Cette procédure n'aura d'ailleurs, en réalité, qu'une faible portée pratique. Le dispositif proposé requiert en effet une résolution des deux assemblées prise à la majorité des deux tiers, dans les mêmes conditions que le vote du Parlement constitué ultérieurement en Haute Cour, de sorte que celle-ci ne pourra être réunie que lorsque la destitution sera pratiquement acquise. Dans le même esprit, et contrairement, par exemple, au dispositif en vigueur aux États-Unis, la réforme de 2007 a consacré le principe d'irresponsabilité et d'inviolabilité du chef de l'État.
Ce qui est aujourd'hui présenté comme une innovation ne se traduira pas par un rééquilibrage des pouvoirs car la destitution du chef de l'État n'aura aucune chance d'aboutir, non seulement à cause du verrou de la majorité qualifiée et de la lourdeur de la procédure, mais aussi en raison du déséquilibre institutionnel de la Ve République.

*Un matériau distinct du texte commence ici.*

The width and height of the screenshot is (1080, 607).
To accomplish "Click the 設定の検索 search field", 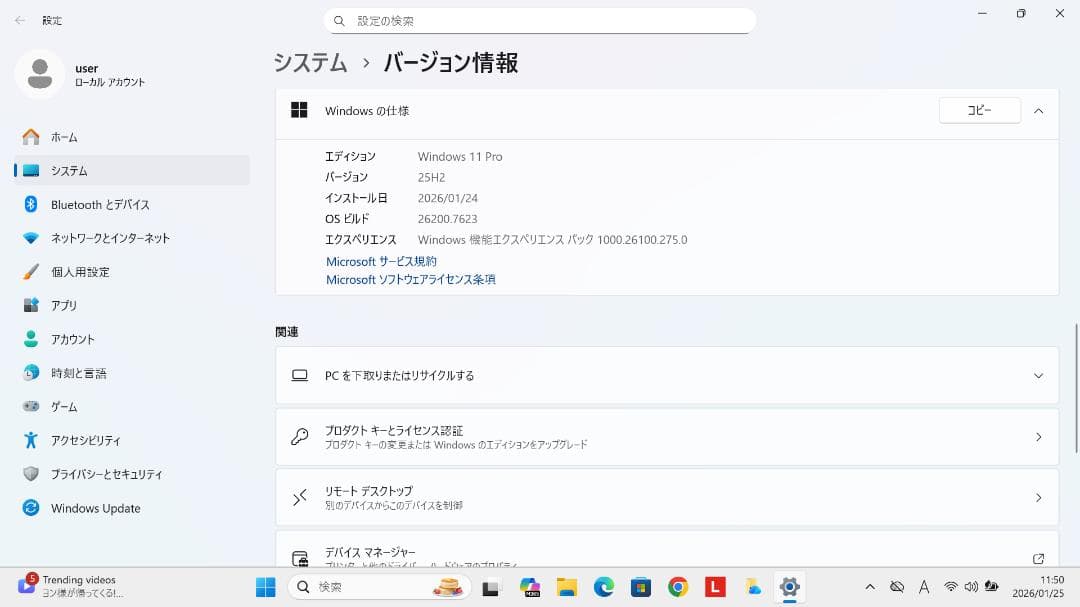I will tap(540, 20).
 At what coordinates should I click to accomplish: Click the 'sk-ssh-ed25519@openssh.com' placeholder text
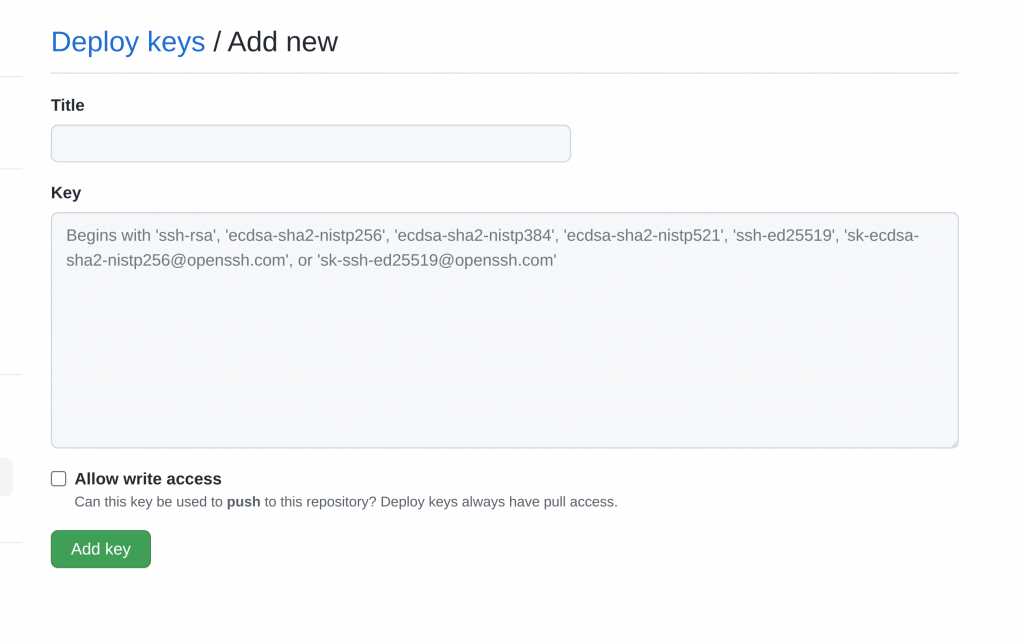click(436, 260)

La présidentialisation du régime s'est encore accrue ces dernières années avec l'instauration du quinquennat et l'inversion du calendrier électoral. Cette dérive a de graves conséquences, avec l'accentuation du fait majoritaire et le renforcement de la bipolarisation de la vie politique, ce qui creuse encore plus le fossé entre gouvernants et gouvernés.
Dans un régime où la séparation et l'équilibre des pouvoirs sont garantis – comme aux États-Unis –, la procédure de destitution a un sens. Dans nos institutions, elle n'en a aucun. La situation serait évidemment tout à fait différente dans le cadre d'une VIe République fondée sur un véritable régime parlementaire, que les députés du Front de gauche appellent de leurs voeux.
La question du statut pénal du chef de l'État ne soulèverait alors ni le problème du privilège de juridiction, ni celui de l'inviolabilité. Pour les actes sans rapport avec ses fonctions, le Président de la République serait un justiciable comme n'importe quel autre citoyen ; il ne pourrait échapper aux juridictions de droit commun. La réforme de 2007 et ce projet de loi organique vont dans le sens inverse, à l'encontre de la volonté des Français, qui souhaitent que le Président de la République ne soit plus au-dessus des lois.
C'est pour toutes ces raisons que les députés communistes, républicains, citoyens et du parti de gauche voteront contre ce projet de loi organique. (Applaudissements sur les bancs du groupe GDR.)